───── Records provided
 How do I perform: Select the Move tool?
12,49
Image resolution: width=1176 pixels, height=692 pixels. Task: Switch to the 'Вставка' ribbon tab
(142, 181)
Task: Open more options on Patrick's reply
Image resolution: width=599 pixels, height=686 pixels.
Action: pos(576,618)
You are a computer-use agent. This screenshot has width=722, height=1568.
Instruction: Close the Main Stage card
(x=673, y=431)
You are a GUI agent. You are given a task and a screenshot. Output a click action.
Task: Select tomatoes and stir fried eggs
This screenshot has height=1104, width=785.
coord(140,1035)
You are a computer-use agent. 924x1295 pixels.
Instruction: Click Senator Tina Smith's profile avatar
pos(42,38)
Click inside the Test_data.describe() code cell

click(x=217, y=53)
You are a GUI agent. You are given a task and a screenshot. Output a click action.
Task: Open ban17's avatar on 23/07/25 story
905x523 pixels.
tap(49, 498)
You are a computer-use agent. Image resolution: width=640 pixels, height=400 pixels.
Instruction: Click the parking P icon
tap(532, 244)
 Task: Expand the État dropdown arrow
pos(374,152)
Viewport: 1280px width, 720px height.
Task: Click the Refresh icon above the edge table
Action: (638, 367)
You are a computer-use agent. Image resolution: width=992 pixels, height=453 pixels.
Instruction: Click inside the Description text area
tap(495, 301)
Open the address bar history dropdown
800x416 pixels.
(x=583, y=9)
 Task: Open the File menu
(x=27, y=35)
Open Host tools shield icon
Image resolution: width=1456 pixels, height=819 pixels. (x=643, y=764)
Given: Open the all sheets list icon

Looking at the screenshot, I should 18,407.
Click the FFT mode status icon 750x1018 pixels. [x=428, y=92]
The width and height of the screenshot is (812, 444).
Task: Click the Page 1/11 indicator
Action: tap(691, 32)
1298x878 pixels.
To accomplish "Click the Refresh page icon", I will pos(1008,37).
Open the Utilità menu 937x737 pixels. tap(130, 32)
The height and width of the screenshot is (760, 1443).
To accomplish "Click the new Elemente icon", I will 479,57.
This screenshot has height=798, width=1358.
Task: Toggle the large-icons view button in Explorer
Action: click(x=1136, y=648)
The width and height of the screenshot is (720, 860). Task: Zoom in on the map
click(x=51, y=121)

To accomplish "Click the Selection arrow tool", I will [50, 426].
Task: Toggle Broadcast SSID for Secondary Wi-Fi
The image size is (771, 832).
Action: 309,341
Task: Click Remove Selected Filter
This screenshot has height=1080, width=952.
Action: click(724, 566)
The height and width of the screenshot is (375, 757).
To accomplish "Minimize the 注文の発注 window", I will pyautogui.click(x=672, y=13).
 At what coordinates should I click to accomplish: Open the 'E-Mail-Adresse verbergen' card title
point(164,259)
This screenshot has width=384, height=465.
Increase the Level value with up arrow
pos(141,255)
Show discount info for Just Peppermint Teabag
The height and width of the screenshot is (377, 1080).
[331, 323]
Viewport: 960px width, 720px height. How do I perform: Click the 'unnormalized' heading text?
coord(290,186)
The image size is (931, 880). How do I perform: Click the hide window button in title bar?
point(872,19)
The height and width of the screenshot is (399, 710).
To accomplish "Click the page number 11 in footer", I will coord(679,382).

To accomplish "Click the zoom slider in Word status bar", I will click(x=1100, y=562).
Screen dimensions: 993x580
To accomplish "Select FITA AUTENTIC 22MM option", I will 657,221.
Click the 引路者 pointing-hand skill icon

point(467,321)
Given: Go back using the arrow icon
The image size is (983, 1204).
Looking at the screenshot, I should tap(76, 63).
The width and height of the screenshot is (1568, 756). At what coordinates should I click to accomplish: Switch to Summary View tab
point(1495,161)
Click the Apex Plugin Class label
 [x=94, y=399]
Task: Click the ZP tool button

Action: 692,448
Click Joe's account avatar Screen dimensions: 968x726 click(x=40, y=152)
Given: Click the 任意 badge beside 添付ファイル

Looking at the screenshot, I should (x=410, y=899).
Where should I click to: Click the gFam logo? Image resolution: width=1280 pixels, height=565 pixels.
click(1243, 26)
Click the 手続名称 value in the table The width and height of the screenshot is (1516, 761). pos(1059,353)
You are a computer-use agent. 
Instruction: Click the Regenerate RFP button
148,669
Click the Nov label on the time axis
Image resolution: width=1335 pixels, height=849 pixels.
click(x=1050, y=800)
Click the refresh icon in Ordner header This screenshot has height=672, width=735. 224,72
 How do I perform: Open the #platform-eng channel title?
──────────
■ What is required ■
Count how many lines of the data include the word "computer". Your reply should be that number alone.

■ Output below ■
5